Task brief: In the data below, the answer is the run of lines from the line containing "[Advertisement] (62, 123)" through the line containing "Gottesman & Hollis, P.A. (36, 276)", both included; print it exactly and nothing else.
══ The input ══
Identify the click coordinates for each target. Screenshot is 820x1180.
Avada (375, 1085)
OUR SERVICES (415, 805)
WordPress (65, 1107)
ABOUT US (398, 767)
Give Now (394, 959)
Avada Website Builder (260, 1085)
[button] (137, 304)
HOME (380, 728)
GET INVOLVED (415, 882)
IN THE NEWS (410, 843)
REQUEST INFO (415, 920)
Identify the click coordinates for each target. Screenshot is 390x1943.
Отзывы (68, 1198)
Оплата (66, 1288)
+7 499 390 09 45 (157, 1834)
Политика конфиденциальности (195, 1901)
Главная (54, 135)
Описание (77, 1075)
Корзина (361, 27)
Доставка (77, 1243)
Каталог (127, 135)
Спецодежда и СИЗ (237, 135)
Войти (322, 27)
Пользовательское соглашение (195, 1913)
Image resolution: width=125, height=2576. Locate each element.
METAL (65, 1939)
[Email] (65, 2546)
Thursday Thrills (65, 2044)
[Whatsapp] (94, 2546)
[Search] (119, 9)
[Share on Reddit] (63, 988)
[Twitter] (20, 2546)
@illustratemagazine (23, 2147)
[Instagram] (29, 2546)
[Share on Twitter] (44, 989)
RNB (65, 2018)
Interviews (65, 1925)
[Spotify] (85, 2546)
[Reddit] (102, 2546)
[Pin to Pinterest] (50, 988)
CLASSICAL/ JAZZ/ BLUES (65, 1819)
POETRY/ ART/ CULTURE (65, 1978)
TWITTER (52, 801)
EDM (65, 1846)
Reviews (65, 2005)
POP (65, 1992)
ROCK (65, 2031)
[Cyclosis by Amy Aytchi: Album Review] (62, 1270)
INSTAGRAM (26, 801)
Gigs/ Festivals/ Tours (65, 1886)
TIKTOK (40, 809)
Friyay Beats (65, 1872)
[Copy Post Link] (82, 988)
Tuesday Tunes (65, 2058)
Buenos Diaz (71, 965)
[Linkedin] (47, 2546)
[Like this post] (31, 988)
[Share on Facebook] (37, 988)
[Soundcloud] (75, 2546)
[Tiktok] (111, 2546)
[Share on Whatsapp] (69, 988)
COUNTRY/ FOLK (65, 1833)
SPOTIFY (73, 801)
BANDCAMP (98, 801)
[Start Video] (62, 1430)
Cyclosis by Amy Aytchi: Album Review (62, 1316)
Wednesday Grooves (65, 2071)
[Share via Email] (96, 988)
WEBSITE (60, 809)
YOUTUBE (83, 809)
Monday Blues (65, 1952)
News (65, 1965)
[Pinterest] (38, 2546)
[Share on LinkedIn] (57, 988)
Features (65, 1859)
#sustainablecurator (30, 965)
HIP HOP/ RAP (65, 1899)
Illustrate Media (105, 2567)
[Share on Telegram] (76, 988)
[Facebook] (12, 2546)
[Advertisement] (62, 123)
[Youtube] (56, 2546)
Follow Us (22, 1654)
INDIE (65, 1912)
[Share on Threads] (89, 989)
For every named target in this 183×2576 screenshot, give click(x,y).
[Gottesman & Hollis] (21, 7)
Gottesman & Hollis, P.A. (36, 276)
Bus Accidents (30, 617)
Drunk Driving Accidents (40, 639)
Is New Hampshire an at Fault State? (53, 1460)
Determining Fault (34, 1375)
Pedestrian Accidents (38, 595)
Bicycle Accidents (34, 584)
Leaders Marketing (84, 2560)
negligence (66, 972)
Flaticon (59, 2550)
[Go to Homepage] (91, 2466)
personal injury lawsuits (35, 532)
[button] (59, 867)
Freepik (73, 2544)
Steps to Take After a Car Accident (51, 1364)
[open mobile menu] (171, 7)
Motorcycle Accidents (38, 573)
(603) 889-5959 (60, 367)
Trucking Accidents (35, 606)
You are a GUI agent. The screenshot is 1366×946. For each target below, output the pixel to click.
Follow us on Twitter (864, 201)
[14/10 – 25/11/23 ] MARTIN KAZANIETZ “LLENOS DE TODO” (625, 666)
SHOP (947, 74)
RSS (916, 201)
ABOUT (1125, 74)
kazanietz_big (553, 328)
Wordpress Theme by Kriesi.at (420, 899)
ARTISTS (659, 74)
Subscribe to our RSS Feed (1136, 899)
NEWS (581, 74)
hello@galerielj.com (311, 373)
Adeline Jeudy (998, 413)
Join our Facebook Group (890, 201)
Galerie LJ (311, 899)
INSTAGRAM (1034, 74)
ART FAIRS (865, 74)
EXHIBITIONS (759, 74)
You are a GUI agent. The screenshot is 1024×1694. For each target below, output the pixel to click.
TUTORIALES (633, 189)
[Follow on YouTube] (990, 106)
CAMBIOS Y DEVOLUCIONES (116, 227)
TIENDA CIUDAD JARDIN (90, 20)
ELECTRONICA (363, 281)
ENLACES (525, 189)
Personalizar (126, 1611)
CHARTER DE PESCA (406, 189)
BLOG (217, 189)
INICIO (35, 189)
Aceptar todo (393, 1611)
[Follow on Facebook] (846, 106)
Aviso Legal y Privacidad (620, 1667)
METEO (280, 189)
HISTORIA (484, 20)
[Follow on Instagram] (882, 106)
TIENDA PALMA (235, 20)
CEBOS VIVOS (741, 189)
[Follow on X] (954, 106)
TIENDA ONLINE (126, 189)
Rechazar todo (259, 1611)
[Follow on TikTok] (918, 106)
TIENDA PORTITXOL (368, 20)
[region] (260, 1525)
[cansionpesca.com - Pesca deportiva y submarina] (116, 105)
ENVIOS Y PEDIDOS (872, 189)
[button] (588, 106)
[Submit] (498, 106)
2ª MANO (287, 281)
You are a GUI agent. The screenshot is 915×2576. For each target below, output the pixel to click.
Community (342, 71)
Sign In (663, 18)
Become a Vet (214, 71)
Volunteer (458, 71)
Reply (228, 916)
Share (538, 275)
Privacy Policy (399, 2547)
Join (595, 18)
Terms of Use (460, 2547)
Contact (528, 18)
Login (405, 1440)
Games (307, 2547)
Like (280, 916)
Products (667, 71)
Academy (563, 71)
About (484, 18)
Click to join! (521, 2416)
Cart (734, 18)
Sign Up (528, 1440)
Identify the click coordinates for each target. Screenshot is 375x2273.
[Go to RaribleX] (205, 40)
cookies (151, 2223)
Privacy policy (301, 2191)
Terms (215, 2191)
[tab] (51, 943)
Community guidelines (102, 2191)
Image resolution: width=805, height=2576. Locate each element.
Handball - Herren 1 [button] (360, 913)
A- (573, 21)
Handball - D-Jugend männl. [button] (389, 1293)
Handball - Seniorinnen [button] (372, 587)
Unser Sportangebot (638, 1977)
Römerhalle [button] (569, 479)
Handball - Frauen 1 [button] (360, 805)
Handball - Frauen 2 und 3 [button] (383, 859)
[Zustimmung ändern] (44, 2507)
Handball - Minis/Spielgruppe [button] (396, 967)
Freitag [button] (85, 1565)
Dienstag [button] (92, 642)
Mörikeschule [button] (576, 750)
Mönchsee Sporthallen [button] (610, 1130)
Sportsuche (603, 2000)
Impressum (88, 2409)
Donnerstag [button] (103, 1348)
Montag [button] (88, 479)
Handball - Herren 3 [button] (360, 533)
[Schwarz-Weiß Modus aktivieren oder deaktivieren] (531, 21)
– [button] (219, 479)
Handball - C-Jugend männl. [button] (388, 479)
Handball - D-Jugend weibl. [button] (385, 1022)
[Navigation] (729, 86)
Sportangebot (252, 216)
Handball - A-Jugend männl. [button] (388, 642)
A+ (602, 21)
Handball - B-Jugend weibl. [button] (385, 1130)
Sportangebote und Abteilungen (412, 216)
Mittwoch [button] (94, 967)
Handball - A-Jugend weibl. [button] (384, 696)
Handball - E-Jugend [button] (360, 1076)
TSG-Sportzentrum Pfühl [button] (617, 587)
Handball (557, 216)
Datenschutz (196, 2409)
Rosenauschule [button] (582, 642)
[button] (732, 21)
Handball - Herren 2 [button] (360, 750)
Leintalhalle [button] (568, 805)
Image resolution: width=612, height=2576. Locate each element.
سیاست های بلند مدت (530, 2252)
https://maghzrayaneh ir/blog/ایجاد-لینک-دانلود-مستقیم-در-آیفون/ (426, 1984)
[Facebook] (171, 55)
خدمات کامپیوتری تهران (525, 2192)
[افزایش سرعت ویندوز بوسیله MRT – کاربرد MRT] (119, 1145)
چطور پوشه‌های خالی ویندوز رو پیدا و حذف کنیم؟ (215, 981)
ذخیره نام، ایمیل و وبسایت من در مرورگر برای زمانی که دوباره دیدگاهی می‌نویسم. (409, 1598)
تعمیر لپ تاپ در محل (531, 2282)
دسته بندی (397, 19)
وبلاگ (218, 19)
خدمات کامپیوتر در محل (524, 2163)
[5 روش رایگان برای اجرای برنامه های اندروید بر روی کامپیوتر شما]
═══
Answer box:
[Advertisement] (62, 123)
[Youtube] (56, 2546)
Follow Us (22, 1654)
INDIE (65, 1912)
[Share on Threads] (89, 989)
For every named target in this 183×2576 screenshot, give click(x,y).
[Gottesman & Hollis] (21, 7)
Gottesman & Hollis, P.A. (36, 276)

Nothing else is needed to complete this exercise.